What to work on –
[1] In the Vikings roster text, which player is called a stellar young back ready to step up?
[2] In the Vikings roster text, rewrite the passage starting at "Keep: Dalvin Cook;" and ending at "to step up.", renaming "Murray" to "Mattison" wherever it appears.
[3] Decide whether each statement agrees with the Vikings roster text, and quote the words that settle it: (a) Siemian was called upon during the regular season. (b) Abdullah joined the team in mid-season. (c) Mike Boone is listed under Keep.

Text shown –
□ □ □ □ □ □ □

Siemian was never called upon during the regular season and pre-season he looked rather underwhelming. His return may hinge on if another team in need of a starting quarterback is willing to put up the money to pry him away. If Siemian does not return, the Vikings may be looking at undrafted free agents to find a new third stringer.
Keep: Dalvin Cook; Mike Boone;
On the Bubble: Latavius Murray;
Replace: Ameer Abdullah;
Analysis: Cook started out underwhelming but seemed to get back to old form as the season progressed. Murray’s time seems to be over with the Vikings and his steady decline in production over the season makes it easy to understand why. Mike Boone’s stellar production in limited snaps makes him appear to be Murray’s heir. Abdullah’s acquisition was a mistake as he contributed nothing after joining the team in mid-season. He has no place in the Vikings future plans, especially with such a stellar young back in Roc Thomas ready to step up.

□ □ □ □ □ □ □

Word and element pointing entries
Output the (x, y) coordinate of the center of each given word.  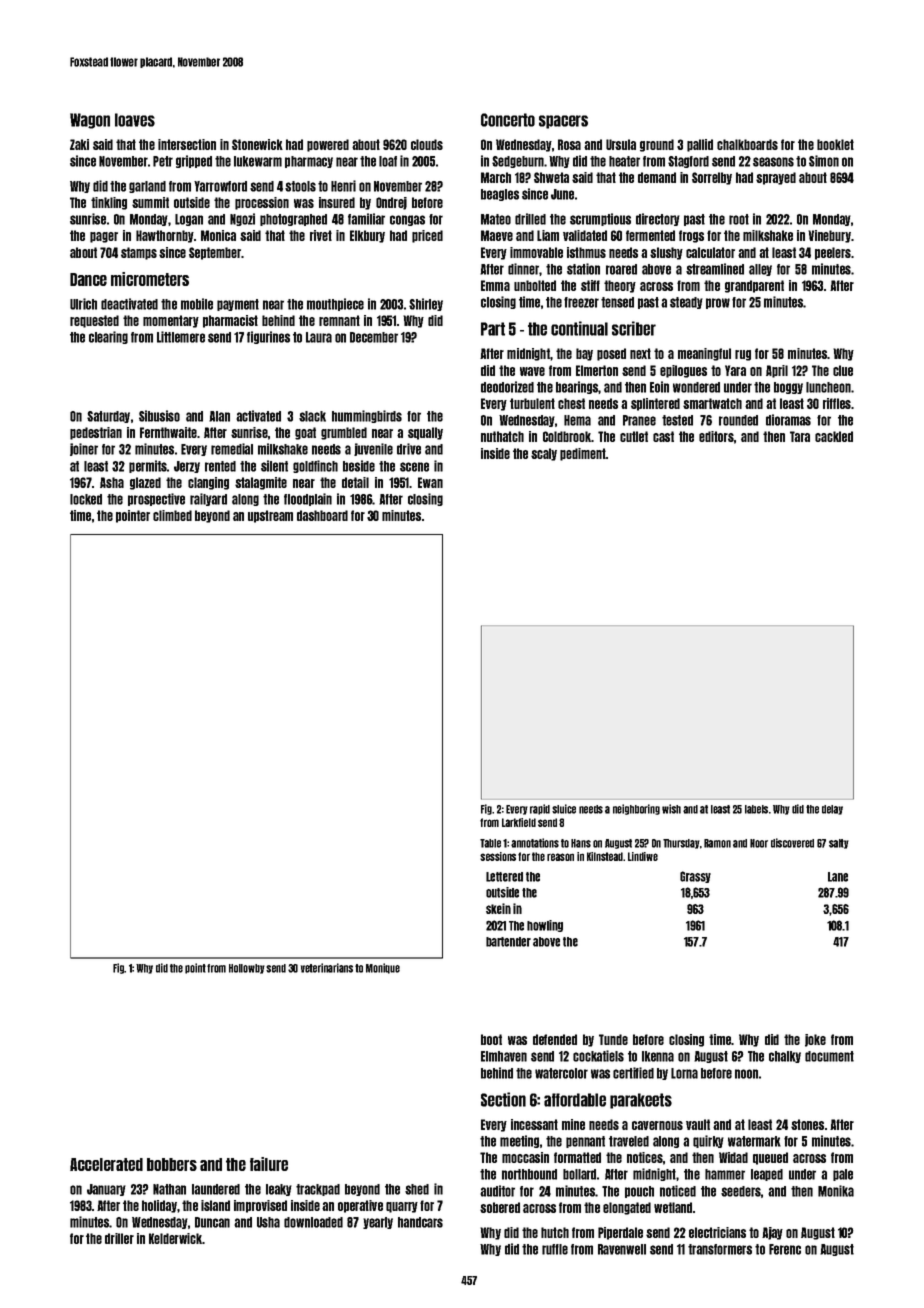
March (496, 177)
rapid (540, 809)
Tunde (613, 1039)
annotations (535, 843)
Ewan (430, 482)
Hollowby (247, 969)
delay (832, 810)
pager (104, 237)
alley (760, 270)
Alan (219, 416)
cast (663, 436)
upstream (270, 516)
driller (119, 1238)
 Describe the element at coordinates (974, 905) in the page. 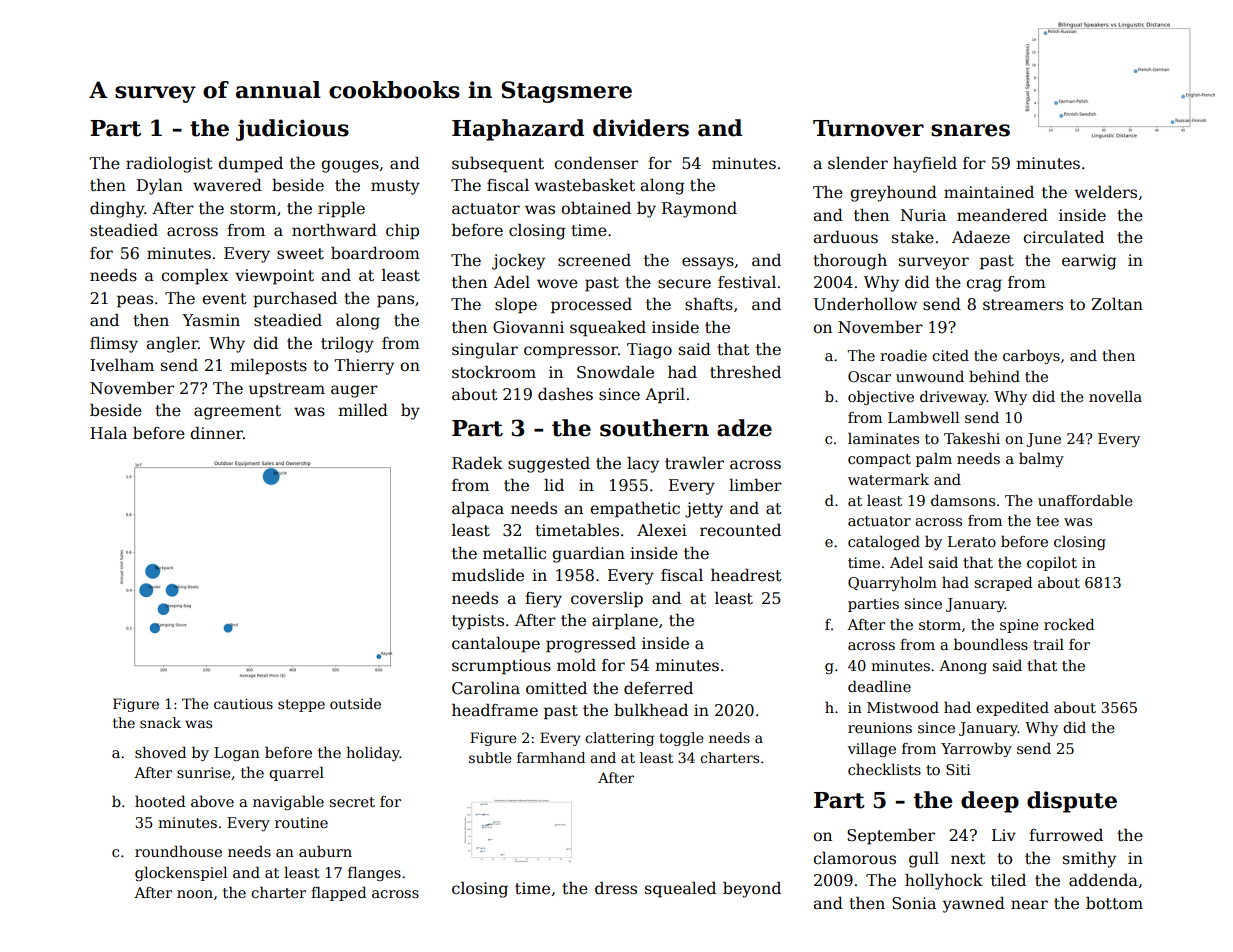

I see `yawned` at that location.
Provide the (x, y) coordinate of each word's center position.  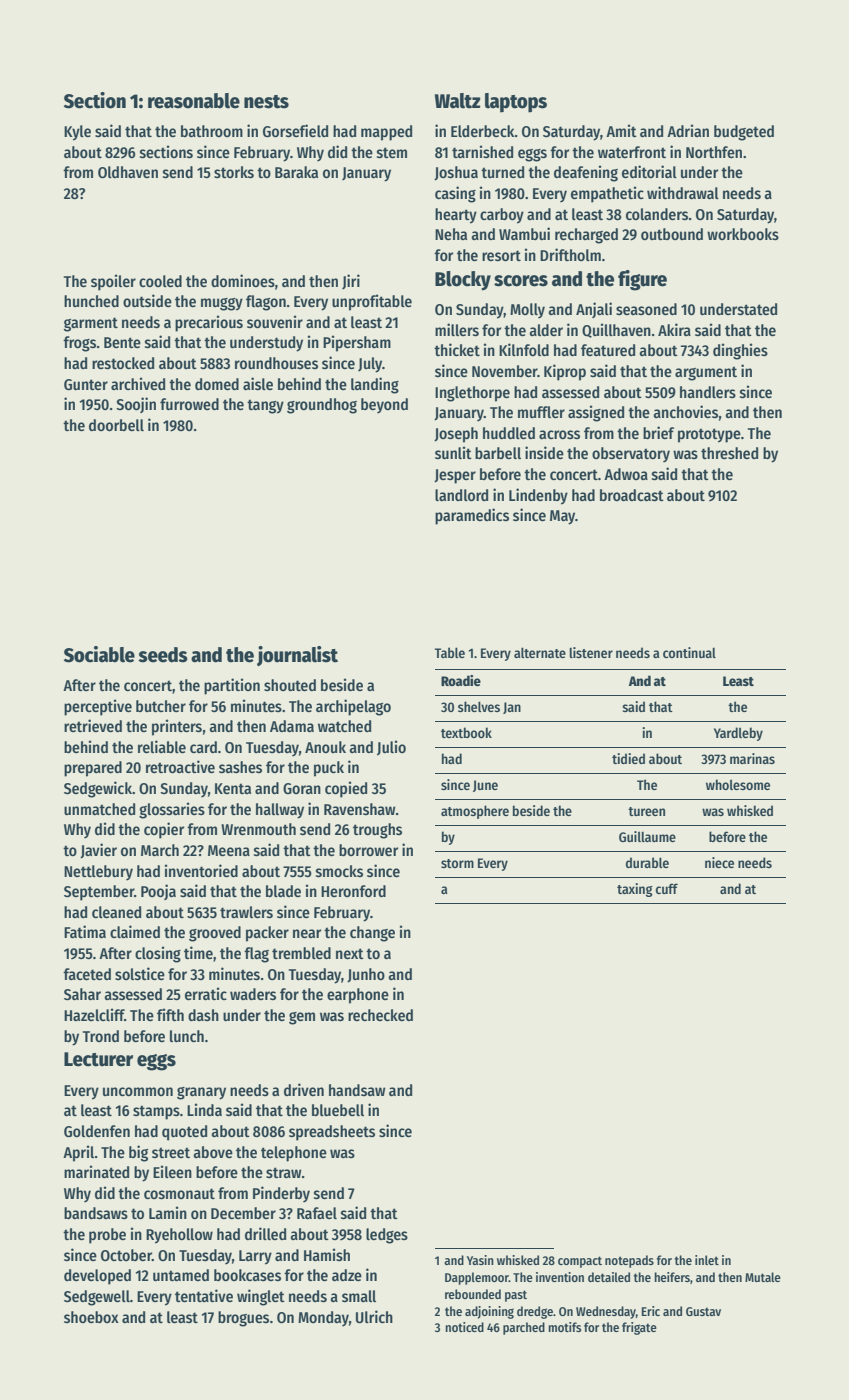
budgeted (744, 133)
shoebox (91, 1317)
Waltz (457, 101)
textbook (466, 732)
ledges (387, 1236)
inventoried (201, 870)
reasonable (194, 101)
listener (591, 652)
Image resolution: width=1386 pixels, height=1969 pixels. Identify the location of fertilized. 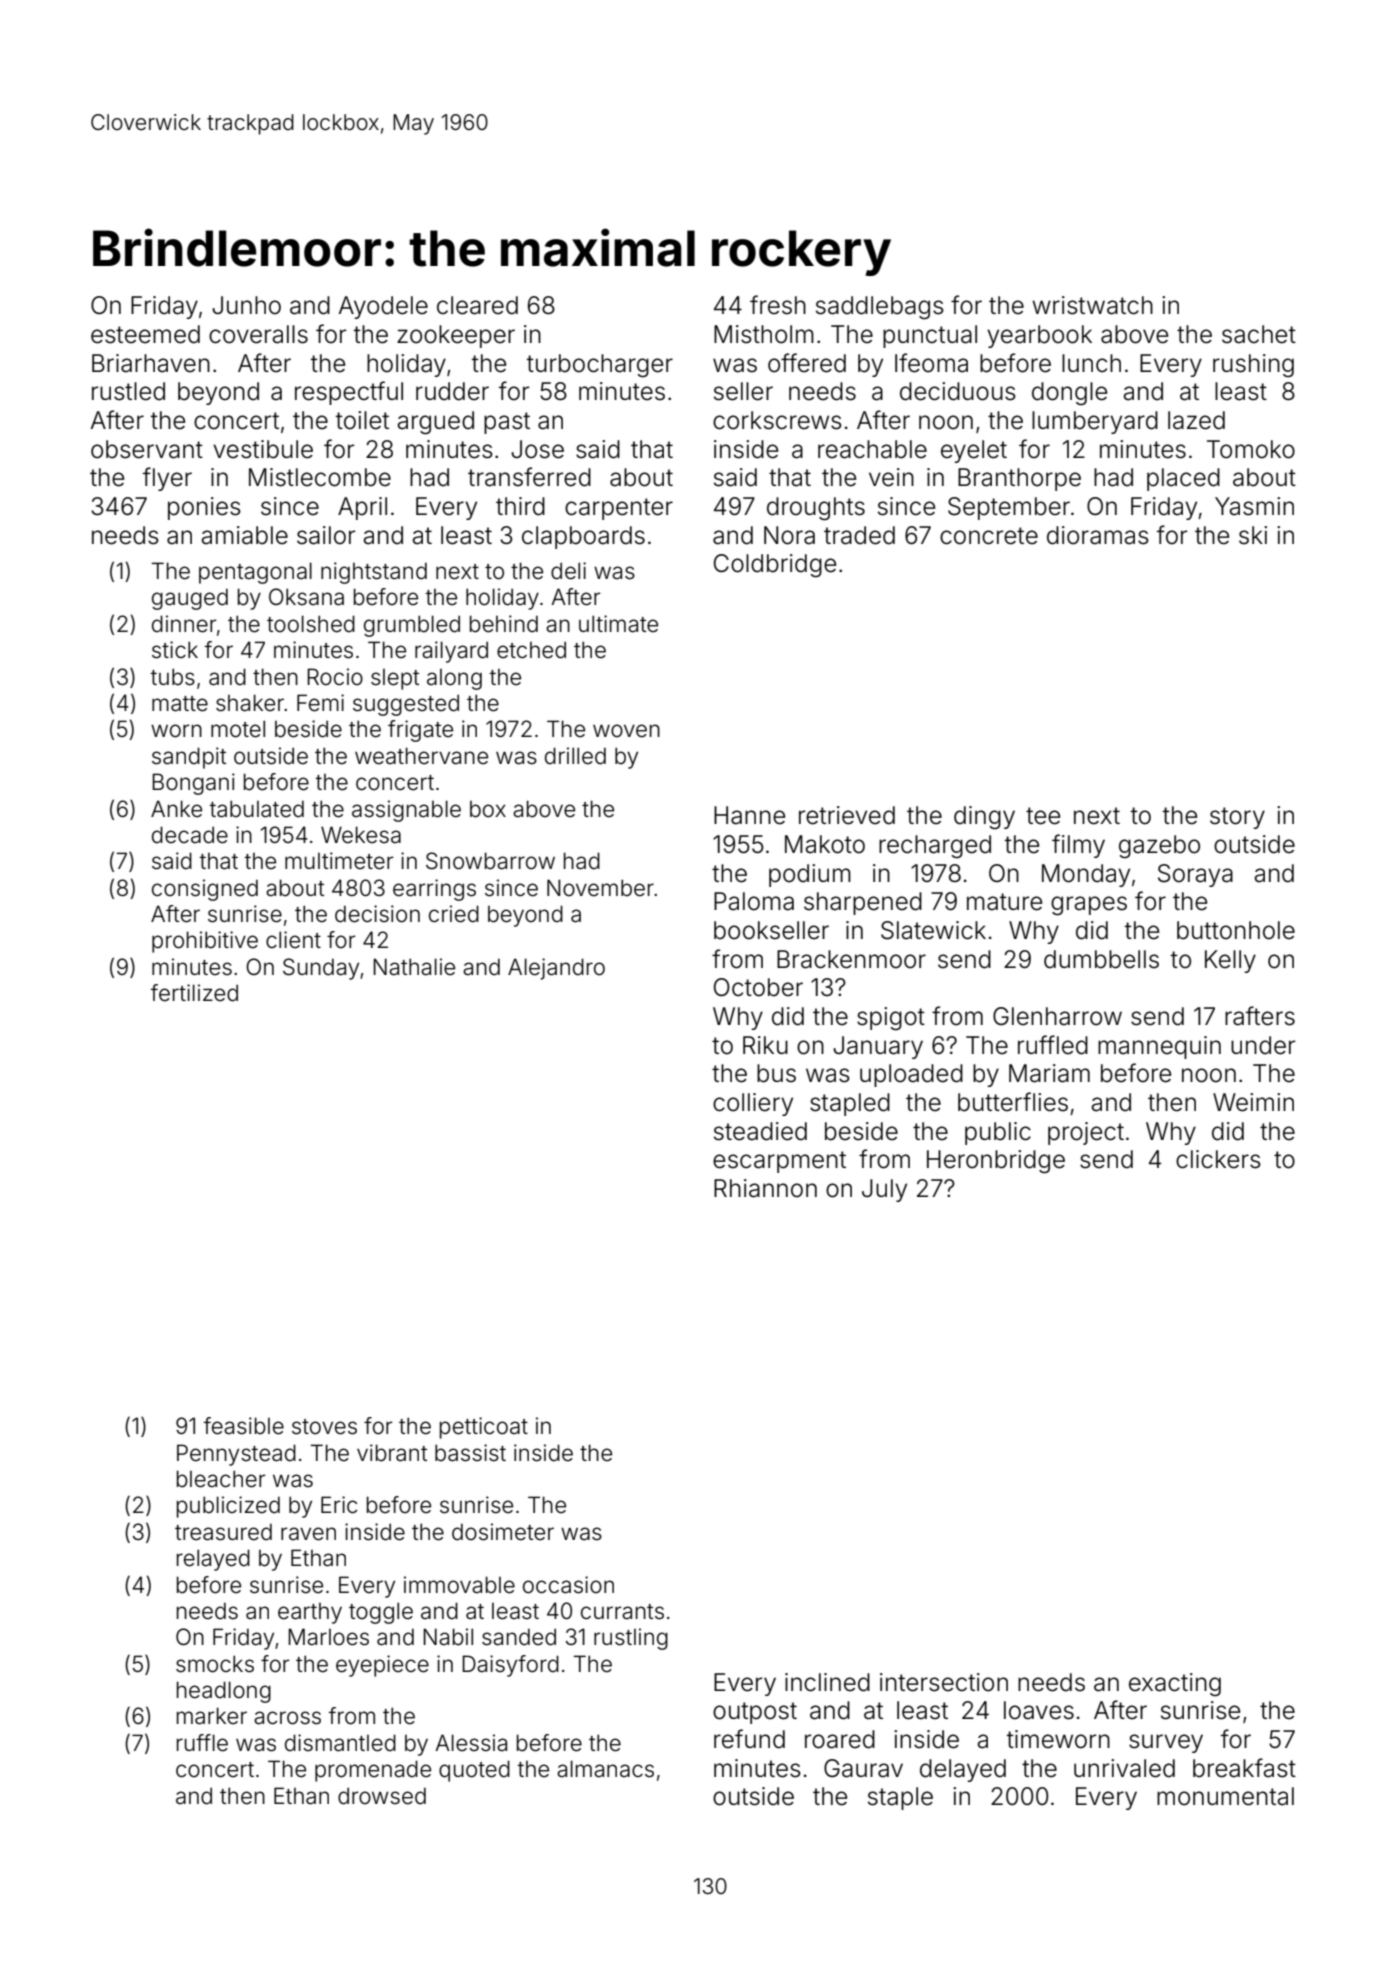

□ □ □ □ □ □ □

Solutions to the tasks –
[1] Roc Thomas

[2]
Keep: Dalvin Cook; Mike Boone;
On the Bubble: Latavius Mattison;
Replace: Ameer Abdullah;
Analysis: Cook started out underwhelming but seemed to get back to old form as the season progressed. Mattison’s time seems to be over with the Vikings and his steady decline in production over the season makes it easy to understand why. Mike Boone’s stellar production in limited snaps makes him appear to be Mattison’s heir. Abdullah’s acquisition was a mistake as he contributed nothing after joining the team in mid-season. He has no place in the Vikings future plans, especially with such a stellar young back in Roc Thomas ready to step up.

[3]
(a) No: "Siemian was never called upon during the regular season"
(b) Yes: "after joining the team in mid-season"
(c) Yes: "Keep: Dalvin Cook; Mike Boone;"